Conditional Semantic Similarity
Many of the standard NLP tasks are inherently ambiguous. Take ‘sentiment analysis’ or ‘semantic similarity’. The first thing that comes to my mind when working on semantic textual similarity is ‘similarity with respect to what?’ The ambiguous nature of these tasks is well illustrated in one of my favorite opinion papers of all time, Asad Sayeed’s ‘An opinion about opinions about opinions’. In the paper, he shows an excellent example for sentiment analysis -
‘Lloyd Hession, chief security officer at BT Radianz in New York, said that virtualization also opens up a slew of potential network access control issues.’.
Is this sentence expressing positive or negative or neutral sentiment?
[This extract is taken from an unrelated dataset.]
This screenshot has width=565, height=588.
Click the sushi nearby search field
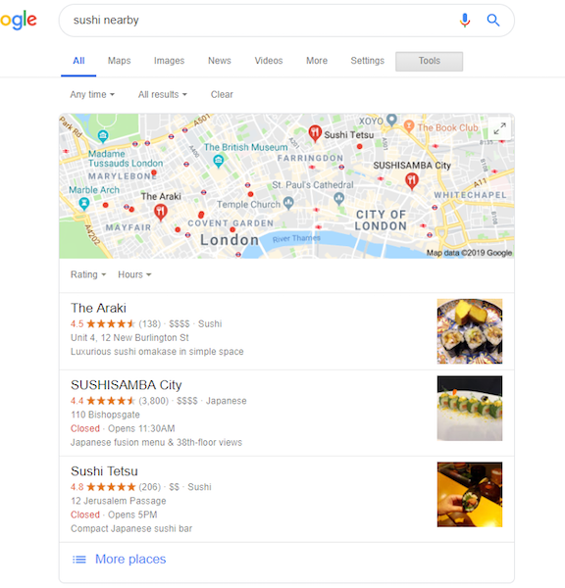point(259,21)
It depends - whether you are a person selling virtualization software (in which case it is a negative), or whether you are a person developing software that provides an alternative to virtualization (in which case it is a positive), or a casual reader, in which case it might even be seen as neutral.
Similarly, for sentence semantic similarity, whether two sentences are similar to each other depend on the aspect of similarity they are compared against.
A long overdue paper on this topic came out recently - with the authors Deshpande et al. proposing the task of conditional semantic textual similarity, that consists of finding the similarity score of two sentences given a condition expressed in natural language. They find that even state-of-the-art models perform fairly poorly at this conditional task, consistent with my expectations based on my previous experience.
More interestingly, they propose a tri-encoder scheme for addressing the conditional textual similarity task - where they encode the two sentences s1 and s2 being compared and the condition c separately, and then calculate the similarity between h(s1, c) and h(s2, c), where h can be an MLP.
They also propose a quadruplet contrastive learning scheme similar to the standard triplet loss scheme, where each example consists of a pair of high similarity sentences and a pair of low similarity sentences.
Conditional semantic similarity is something I have been grappling with for a long time, so I am glad to see work on it being published. I think this is a very important task as retrieval augmented LLM’s become more commonplace.